EXERCISE
From the thread about ollama settings, return the part that opens with the words containing "ollama create qwq-100k" and closes with "contexts is required.", copied word for word.
[EXERCISE PASSAGE Boundary: Start]
I think that will not work if you use the OpenAI compatible API endpoint.
I tried this with ollama run, and it had no effect at all.
that env parameter is brand new, did you update ollama?
My understanding is that top_k and top_p are two different methods of decoding tokens during inference. top_k=30 considers the top 30 tokens when selecting the next token to generate and top_p=0.95 considers the top 95 percentile. You should need to select only one.

https://github.com/ollama/ollama/blob/main/docs/modelfile.md...

Edit: Looks like both work together. "Works together with top-k. A higher value (e.g., 0.95) will lead to more diverse text, while a lower value (e.g., 0.5) will generate more focused and conservative text. (Default: 0.9)"

Not quite sure how this is implemented - maybe one is preferred over the other when there are enough interesting tokens!

They both work on a sorted list of tokens by probability. top_k selects a fixed amount of tokens, top_p selects the top tokens until the sum of probabilities passes the threshold p. So for example if the top 2 tokens have a .5 and .4 probability, then a 0.9 top_p would stop selecting there.

Both can be chained together and some inference engines let you change the order of the token filtering, so you can do p before k, etc. (among all other sampling parameters, like repetition penalty, removing top token, DRY, etc.) each filtering step readjusts the probabilities so they always sum to 1.

"My first prompt created a CoT so long that it catastrophically forgot the task"

Many humans would do that

I tried the 'Strawberry' question which generated nearly 70k words of CoT.
I think you guys might be using too low of a temperature, it never goes beyond like 1k thinking tokens for me.
lol did it at least get it right?
It's a hard problem, that's a lot to ask.
Yeah it did the same in my case too. it did all the work in the <think> tokens. but did not spit out the actual answer. I was not even close to 100K tokens
If you did not change the context length, it is certain that it is not 2k or so. In "/show info" there is a field "context length" which is about the model in general, while "num_ctx" under "parameters" is the context length for the specific chat.

I use modelfiles because I only use ollama because it has easy integration with other stuff eg with zed, so this way I can easily choose models with a set context size directly.

Here nothing fancy, just

    FROM qwq
    PARAMETER num_ctx 100000
You save this somewhere as a text file, you run

    ollama create qwq-100k -f path/to/that/modelfile
and you now have "qwq-100k" in your list of models.
From https://huggingface.co/Qwen/QwQ-32B

Presently, vLLM only supports static YARN, which means the scaling factor remains constant regardless of input length, potentially impacting performance on shorter texts. We advise adding the rope_scaling configuration only when processing long contexts is required.

Sorry, could you please explain what this means? I'm not into machine learning, so I don't get the jargon.
[EXERCISE PASSAGE Boundary: End]
[DATA EXTRACTS Boundary: Start]
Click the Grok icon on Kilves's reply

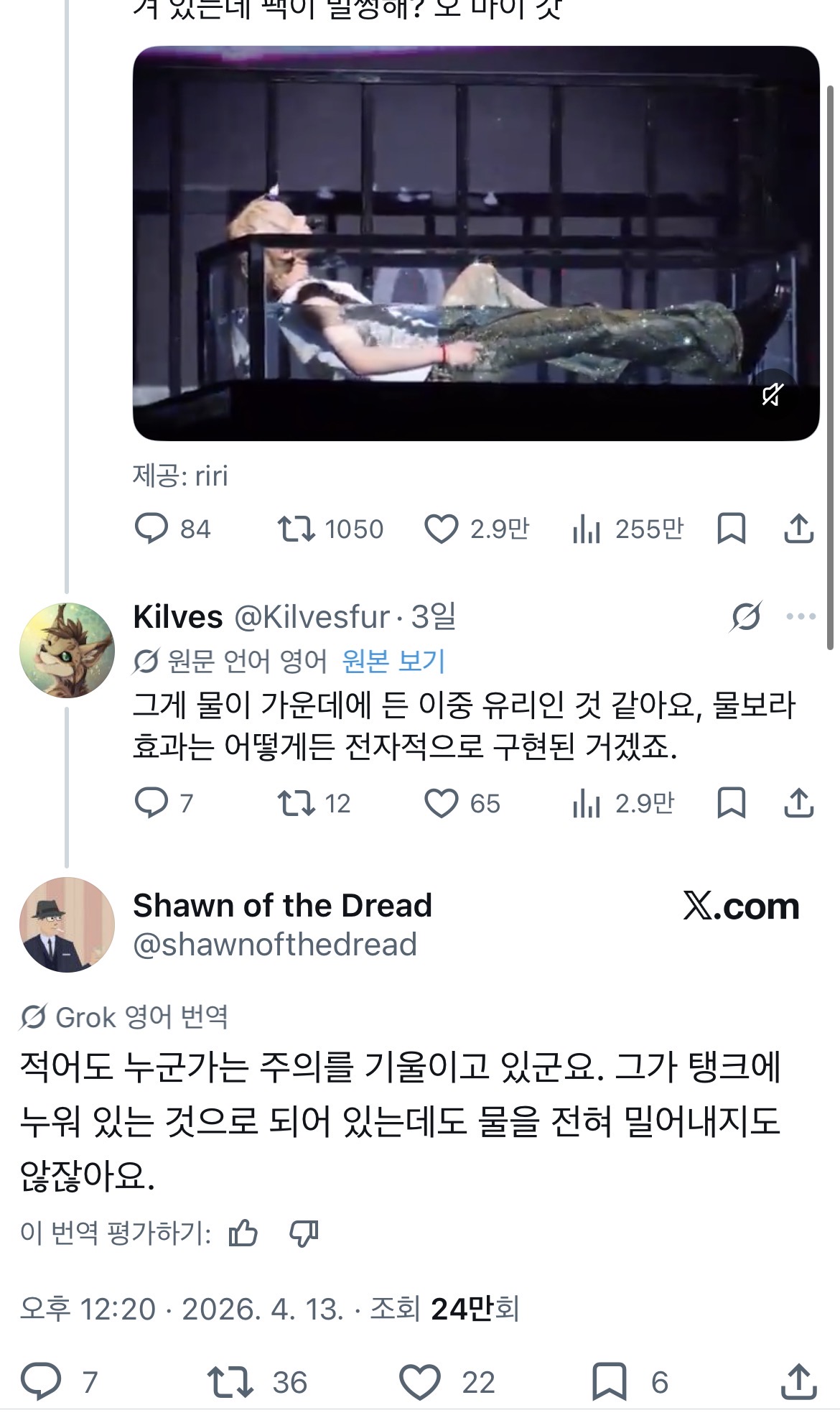point(746,616)
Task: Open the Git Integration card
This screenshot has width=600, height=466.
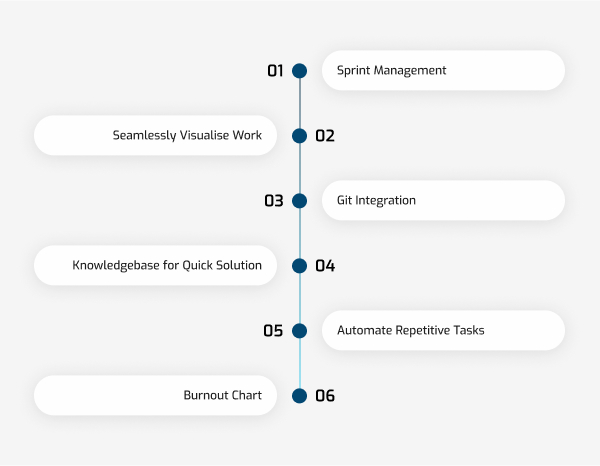Action: tap(443, 200)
[DATA EXTRACTS Boundary: End]
EXERCISE ANSWER
ollama create qwq-100k -f path/to/that/modelfile
and you now have "qwq-100k" in your list of models.
From https://huggingface.co/Qwen/QwQ-32B

Presently, vLLM only supports static YARN, which means the scaling factor remains constant regardless of input length, potentially impacting performance on shorter texts. We advise adding the rope_scaling configuration only when processing long contexts is required.